Dans ce contexte des patients se retrouvent des heures voire des jours à patienter sur un brancard. « On a publié une étude baptisée « No bed night » dans la revue JAMA Internal Medicine le 6 novembre 2023 qui montre que quand une personne de 75 ans et plus passe une nuit sur un brancard, on a une mortalité aggravée de 40 % », rappelle encore la porte-parole de Samu-Urgences de France. « C’est ça qui fait démissionner les docteurs, c’est insupportable de participer à la maltraitance institutionnelle des patients, ajoute-t-elle. On fait ce qu’on peut à notre échelle, mais le reste ne dépend pas de nous. Pourtant, les plaintes retombent sur nous. »
« Le législateur rend responsable le docteur et après l’hôpital, abonde Patrick Pelloux. Ceux qui sont inquiétés, la première chose qu’ils font, c’est qu’ils démissionnent. » A la clé, ce sont des fermetures de services d’urgences la nuit, de façon précipitée. « Elles sont très problématiques car elles sont brutales, souvent perlées et parfois non anticipées, et les premières victimes sont les patients. »
Des solutions travaillées avec Agnès Buzyn
« Or des solutions existent. On les a travaillées avec Agnès Buzyn qui était alors ministre de la santé en 2019 dans le cadre du pacte de refondation des urgences, pointe Agnès Ricard-Hibon. Celui-ci préconise un meilleur équilibre entre les lits réservés pour l’activité programmée sur rendez-vous et l’activité non programmée d’aval des urgences. » En établissant un indicateur de besoin journalier minimal en lit, il est possible d’avoir des prédictions en fonction des saisons pour anticiper les besoins. « Dans les établissements où il est mis en place, cela fonctionne », ajoute-t-elle.

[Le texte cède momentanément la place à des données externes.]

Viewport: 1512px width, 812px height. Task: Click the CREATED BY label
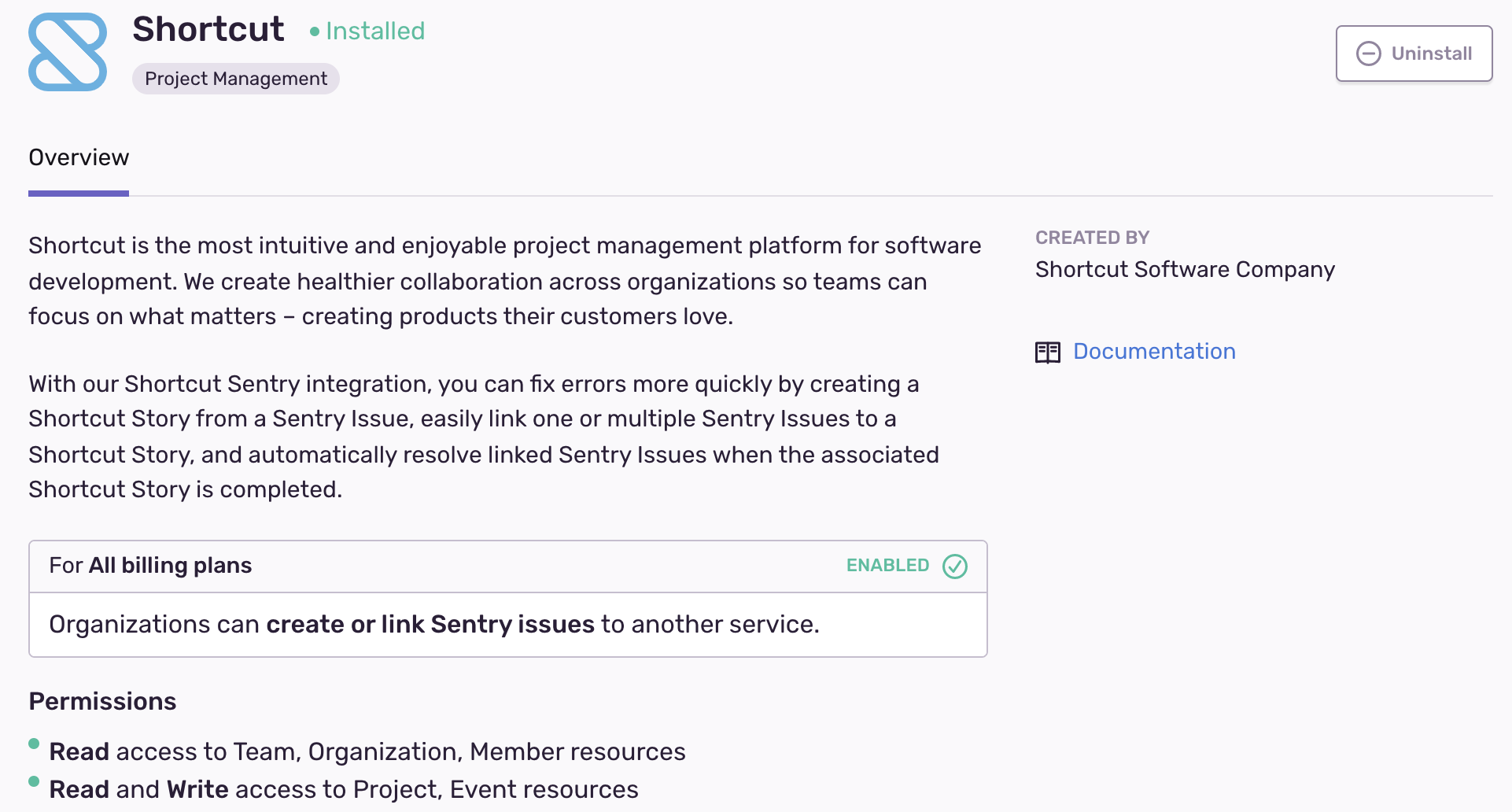coord(1092,238)
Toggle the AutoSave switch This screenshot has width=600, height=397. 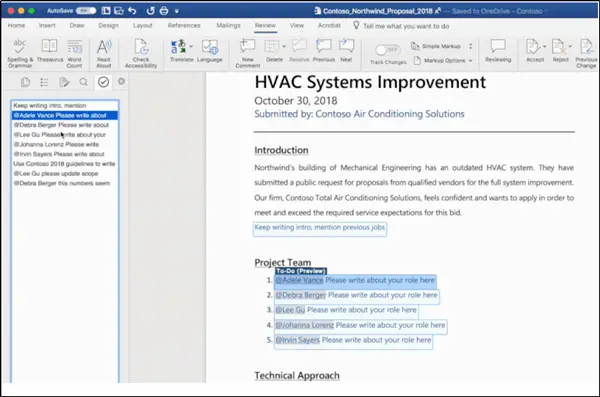coord(85,11)
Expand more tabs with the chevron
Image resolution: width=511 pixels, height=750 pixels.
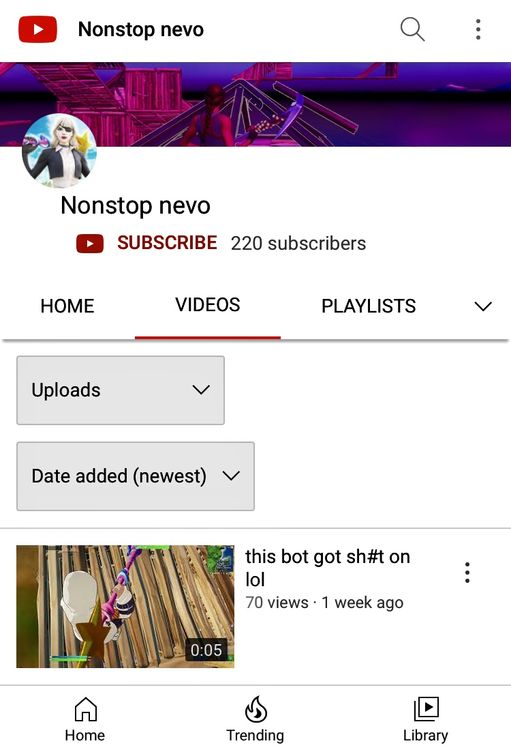[483, 306]
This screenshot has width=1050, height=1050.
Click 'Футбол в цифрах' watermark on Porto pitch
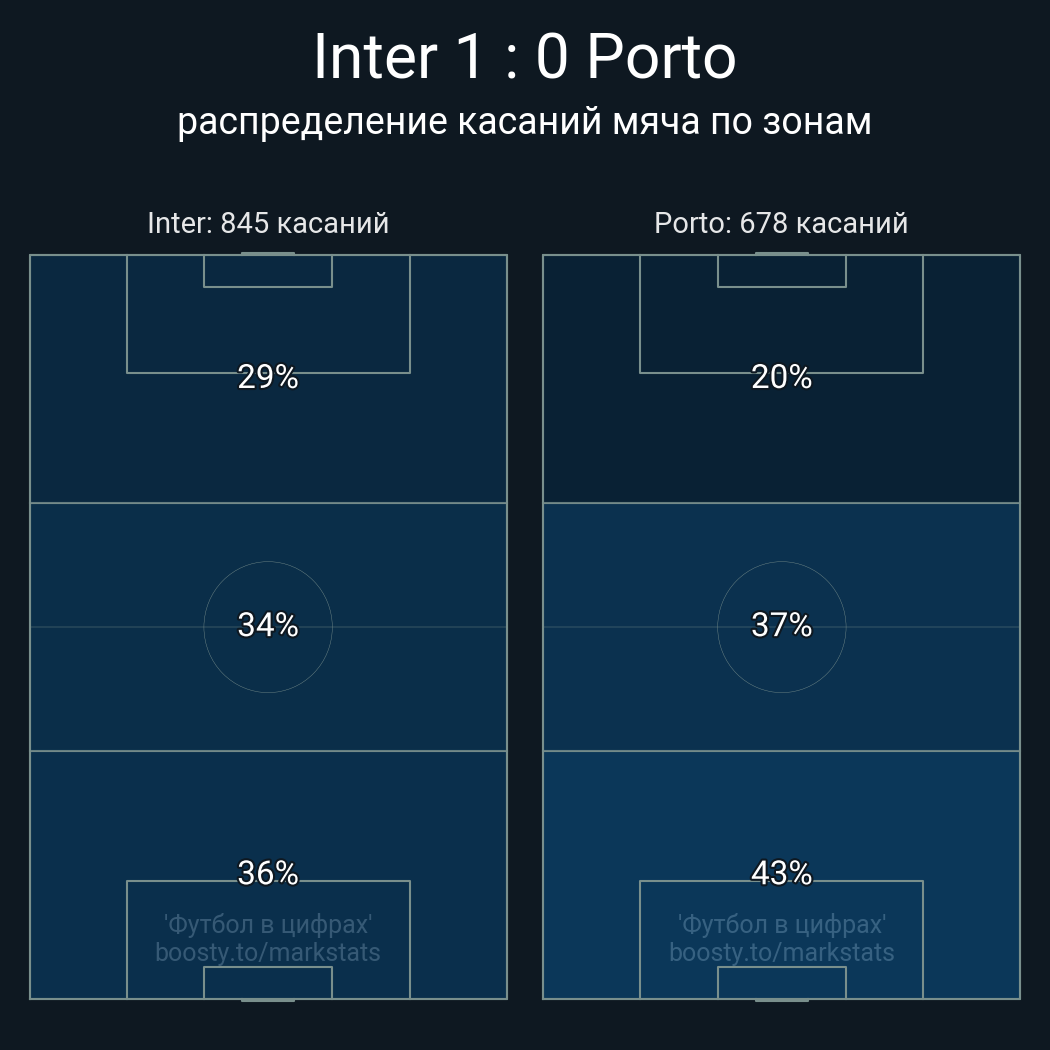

Plus d’infos sur le crise des urgences
Victoria a choisi de revenir à l’hôpital public quelques années après sa disponibilité. Elle travaille actuellement dans une direction hospitalière en région parisienne, au sein de laquelle elle accompagne des projets de transformation des services de l’hôpital public, dont les urgences. Elle assure aussi des consultations de médecine générale pour les patients en précarité qui lui ont permis de redonner du sens à son métier.